On Friday, April 20, 2012 in McCarthy Arts Center, in addition to the induction of our Chapter's newest mambers, Dr. George Dameron, Saint Michael's College Professor of History and Department Chair, gave the talk entitled: "Becoming Invisible: Economic History and the Past, Present and Future of Medieval Studies."

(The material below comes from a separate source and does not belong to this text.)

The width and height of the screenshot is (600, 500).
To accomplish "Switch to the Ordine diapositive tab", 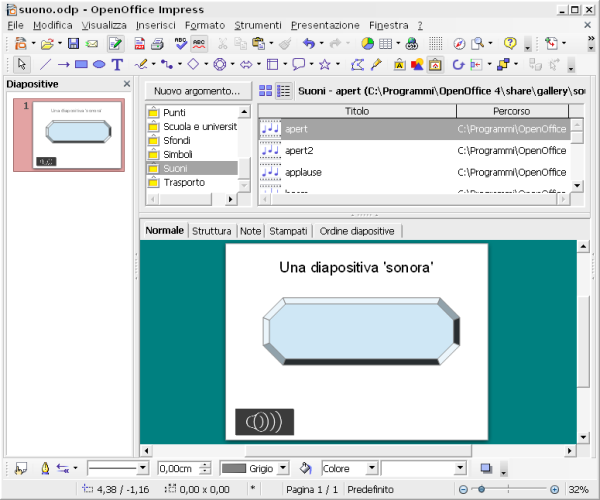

Thursday, November 18, 2010
Lecture by Phi Beta Kappa Visiting Scholar, Michael McCormick
Michael McCormick, historian and archaeologist of the late Roman Empire and early medieval Europe, taught at Johns Hopkins University from 1979 to 1991, and was a research associate at Dumbarton Oaks (1979-87). He moved to Harvard in 1991, where he is Francis Goelet Professor of Medieval History. His books include Origins of the European Economy: Communications and Commerce, A.D. 300-900 (Haskins Medal, Medieval Academy of America; Ranki Prize, Economic History Association) and Charlemagne’s Survey of the Holy Land: Wealth, Personnel and Buildings of a Mediterranean Church (forthcoming). He is currently working on natural scientific approaches to the past, including the history of human health and the environment, and applying computer science to the study of ancient texts.

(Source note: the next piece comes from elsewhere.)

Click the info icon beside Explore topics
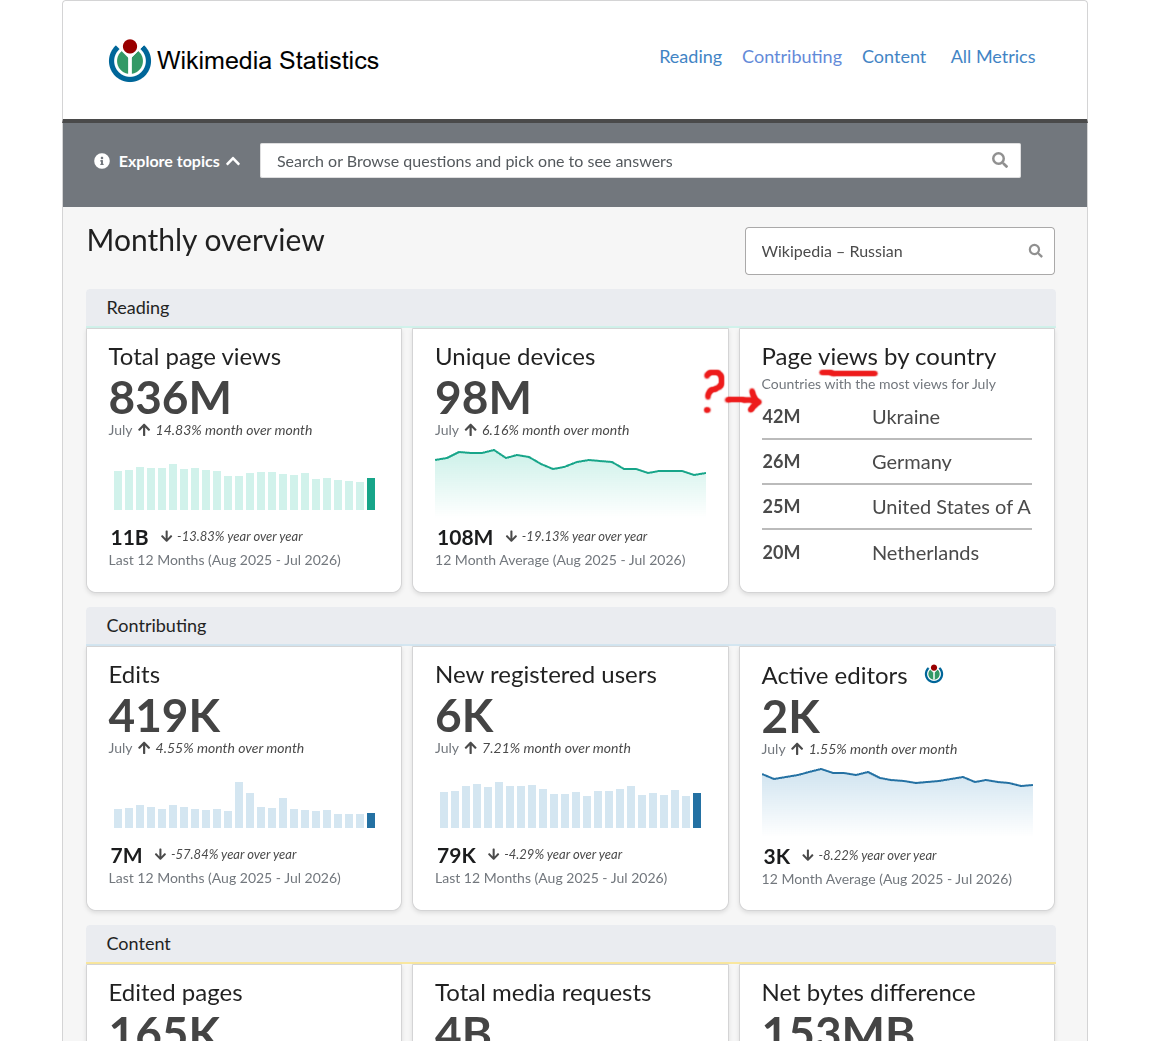Image resolution: width=1149 pixels, height=1041 pixels. 102,161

He has been awarded fellowships by the Guggenheim Foundation, the ACLS, and the Max-Planck-Institut, and was honored by the Mellon Foundation with its Distinguished Achievement Award in 2002. He is a fellow of the Medieval Academy of America, the American Philosophical Society, and the Society of Antiquaries (London); and a corresponding member of the Monumenta Germaniae historica (Munich) and the Académie royale de Belgique.
Thursday, March 6, 2008
Lecture by Phi Beta Kappa Visiting Scholar, Sandra Harding
"Sciences From Below: An Introduction to Postcolonial Science and Technology Studies"
Sandra Harding is professor of education and women’s studies, and from 1996 to 2000 was director of UCLA’s Center for the Study of Women. A philosopher of science, she taught at the University of Delaware, 1976-1996, prior to joining the faculty at UCLA. She co-edited the journal Signs: Journal of Women in Culture and Society from 2000 to 2005 and is the author or editor of fifteen books and special journal issues. Among them are Science and Social Inequality; Is Science Multicultural? Postcolonialisms, Feminisms and Epistemologies; Whose Science? Whose Knowledge?; The Science Question in Feminism; and Sciences from Below: Gender, Imperialism, and Modernity (forthcoming, spring 2008).
She has been a consultant to several United Nations organizations, including the Pan American Health Organization, UNESCO, the U.N. Development Fund for Women, and the U.N. Commission on Science and Technology for Development. She was a visiting professor at the University of Amsterdam, the University of Costa Rica, the Swiss Federal Institute of Technology, and the Asian Institute of Technology.
March 6-7, 2006
Lecture by Phi Beta Kappa Visiting Scholar, Ronald L. Graham
"Mathematics in the 21st Century: Problems and Prospects"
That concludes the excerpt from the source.